Publication year - 1968
Publication title -
british journal of haematology
Language(s) - English
Resource type - Journals
SCImago Journal Rank - 1.907
H-Index - 186
eISSN - 1365-2141
pISSN - 0007-1048
DOI - 10.1111/j.1365-2141.1968.tb01565.x
Subject(s) - puromycin , glycolysis , protein biosynthesis , phytohaemagglutinin , rna , biology , biochemistry , metabolism , dactinomycin , microbiology and biotechnology , cycloheximide , gene , in vitro
Metabolic changes needed for response to PHA were sought.
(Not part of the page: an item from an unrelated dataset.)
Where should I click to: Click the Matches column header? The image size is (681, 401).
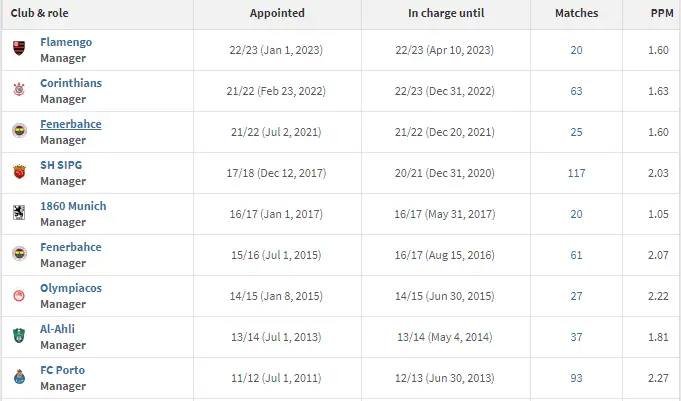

Normal lymphocytes (N‐L), which respond strongly to PHA showed in 1.5–2.5 hour cultures sharp increases in RNA and protein synthesis, in glycolysis and O 2 consumption. Leukaemic lymphocytes (CLL‐L), which respond poorly to PHA, had higher initial rates of synthesis of RNA and protein, but lesser glycolytic activity than N‐L. Moderate increase in glycolysis occurred with PHA. Polymorphonuclear leucocytes (PMN), which do not transform with PHA, showed increased RNA synthesis and glycolysis in brief cultures, but protein synthesis decreased. N‐L and PMN showed a moderate increase in glycolysis in N 2 , while CLL‐L responded very strongly. Actinomycin D blocked RNA synthesis and puromycin blocked protein synthesis, but neither prevented initial stimulation of glycolysis by PHA. Glycolysis decreased, however, and blast‐cell formation was prevented in longer cultures with either antibiotic. Protein and RNA synthesis apparently are required to maintain the increased levels of glycolysis needed for cell transformation. It is suggested that PHA acts at allosteric sites on protein repressors or inducers of operator genes to activate a series of reactions which simulate those in immunological responses.